また脳神経外科は、くも膜下出血、脳出血など「脳の病気に伴う頭痛」をみる診療科です。慢性的な頭痛の中には、少数ではありますが、脳の病気による危険な病気が隠れている場合もありますので、気になる方は脳神経外科で検査を受けるとよいでしょう。

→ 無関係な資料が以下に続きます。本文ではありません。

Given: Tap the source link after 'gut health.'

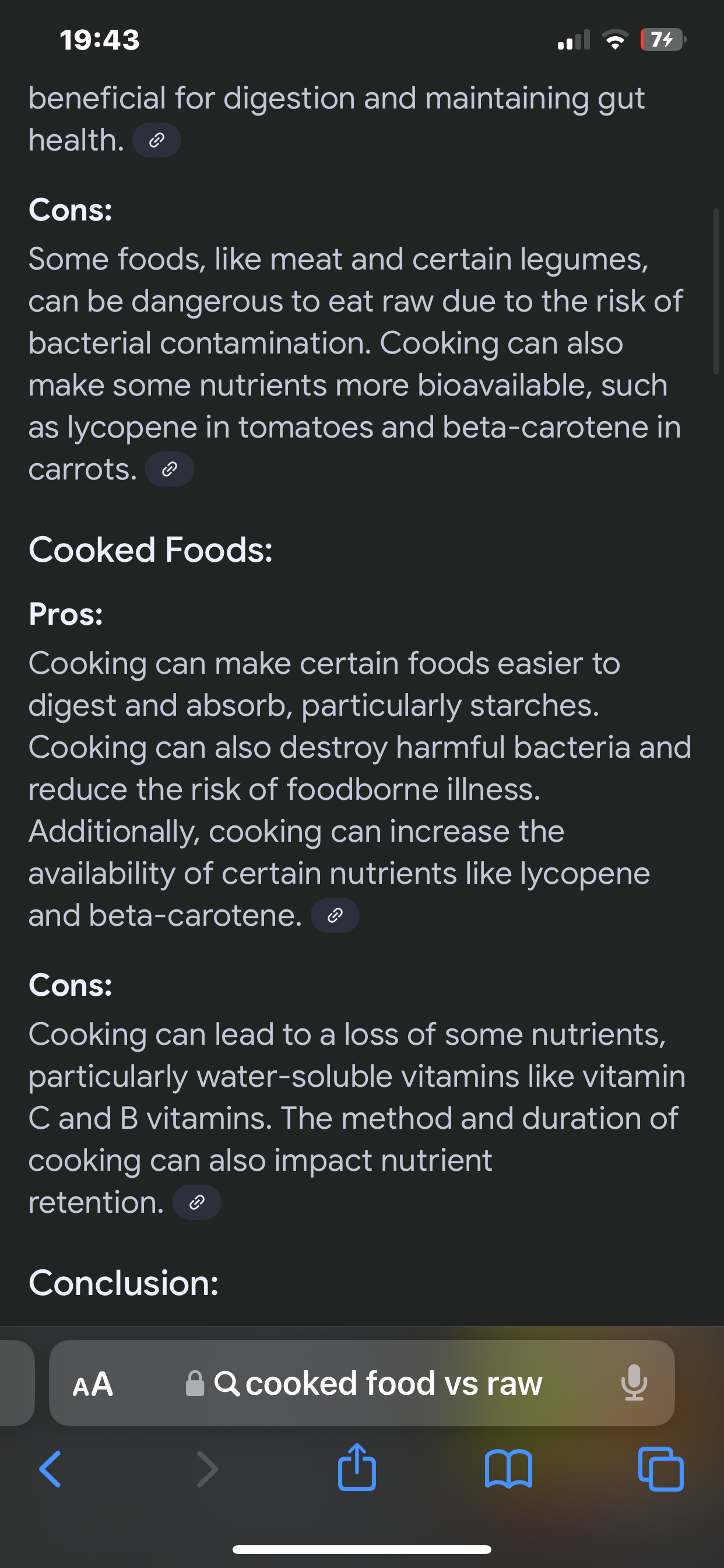Looking at the screenshot, I should pyautogui.click(x=156, y=140).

脳神経外科では、問診などの一般的な診察のほか、CT、MRI、MRAなどの画像検査で脳の中をくわしく調べます。
CT
コンピュータ断層撮影(Computed Tomography)
放射線などを利用して断面画像を得る技術。撮影時間が比較的短く、容易に断層像が得られる。
MRI
核磁気共鳴画像法(Magnetic Resonance Imaging)
核磁気共鳴現象を利用して生体内の内部の情報を画像化する技術。放射線被曝がなく、造影剤なしでMRA(血管の画像)が得られる。
MRA
磁気共鳴血管画像(MR Angiography)
核磁気共鳴画像法 (MRI) を用いて撮影した血管画像のこと。
いずれにしても、慢性頭痛については、診断をくだしたり、治療指針を決める上で問診が大きな参考になります。受診の際、医師から尋ねられるのは以下のようなことです。このような問いについて、できるだけ詳しく、正確に答えるようにしましょう。
こちら
のQ&A記入シートを作成して持参してもよいでしょう。
痛いのはいつ頃から? → ○日前くらいから
どんな時に痛くなる? → 休日に起こりやすい/月経前や月経のときに起こる
どんな風に痛い? → ズッキンズッキンと脈打つように痛む
どうすると痛みが強くなる? → 動くと痛みが増す
どうすると楽になる? → 暗い部屋で休む
予兆や前兆はある? → 目の前にギザギザした光が見える
頭痛のほかに症状がある? → 大きな音がつらい
家族や親族に頭痛持ちの人はいる? → 母親が片頭痛持ち
飲んでいるおくすりは? → ○○○○○
神経内科は、大学病院や総合病院など、規模の大きな医療機関に設けられているほか、神経内科のクリニックも増えてきています。
最近では、頭痛を専門にみてくれる
「頭痛外来」
や、痛み自体の改善を専門とする
「ペインクリニック」
を設けている病院もあります。ペインクリニックでは、神経に麻酔薬などを注入して痛みの伝達を遮断する「神経ブロック療法」によって、神経痛や慢性関節リウマチなど、さまざまな痛みの除去に取り組んでいます。片頭痛のようなしつこい頭痛も診療対象となっているので、相談してみてもよいでしょう。
ただし、突発的な激しい頭痛は、くも膜下出血や脳出血など脳神経外科等で、緊急処置を要する程の
生命に関わる病気
の可能性も高いので、救急車を呼ぶことも考え、一刻も早く医療機関を受診してください。